To “hold fast,” also means to “retain a firm grasp” (Frank E. Gaebelein, The Expositor’s Bible Commentary, Vol. 12, Regency Reference Library, Zondervan Publishing House, Grand Rapids, Michigan, 104). So, not only are we to “hold fast the confession of our hope,” but we are to do so “without wavering” (v. 23b). James 1:6b says, “He who doubts is like a wave of the sea driven and tossed by the wind.” That is what it means to waver. It means to be tossed this way and that because of doubt, never knowing what to believe. But we are to “hold fast the confession of our hope without wavering.” We are to “hold unswervingly to the hope we profess” (NIV).

This is not done where anyone can see. This is an affair of the heart. Embrace your hope. Hold fast to your hope. Be a hope-filled person. Hope in God, because He has made promises to you, and He is faithful. He has promised to write the law on your heart and put it in your mind (Heb. 10:16); He has promised to work in you “what is well pleasing in His sight” (Heb. 13:21); He has promised to remember your sins no more (Heb. 10:17); He has promised that we will be perfected for all time by a single sacrifice (Heb. 10:14); He has promised never to leave us or forsake us (Heb. 13:5); and He has promised to bring good from all our pain (Heb. 12:10). And the Lord keeps His promises!
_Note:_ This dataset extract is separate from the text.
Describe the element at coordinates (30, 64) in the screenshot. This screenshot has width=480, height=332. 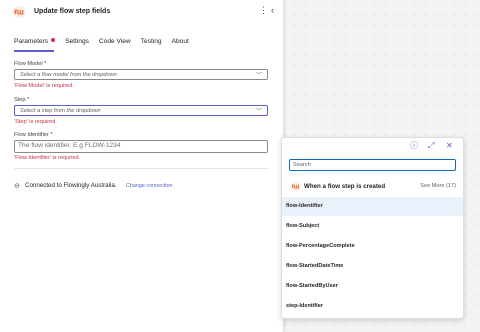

Without some effect on your life, hope in God would be invisible. It would bring no public glory to God's power, wisdom, goodness and trustworthiness. If the act of hoping in God were all that he created you for, then verse 24 would be wasted words. But they are not. God created you first, to hope in Him, and then, to make that hope visible by the effect that it has on your life, and through you, the effect it has on others That effect is given in verse 24, and it is what fellowship is all about. In fact, verse 24 defines koinonia: “Let us consider one another in order to stir up love and good works.” Amen.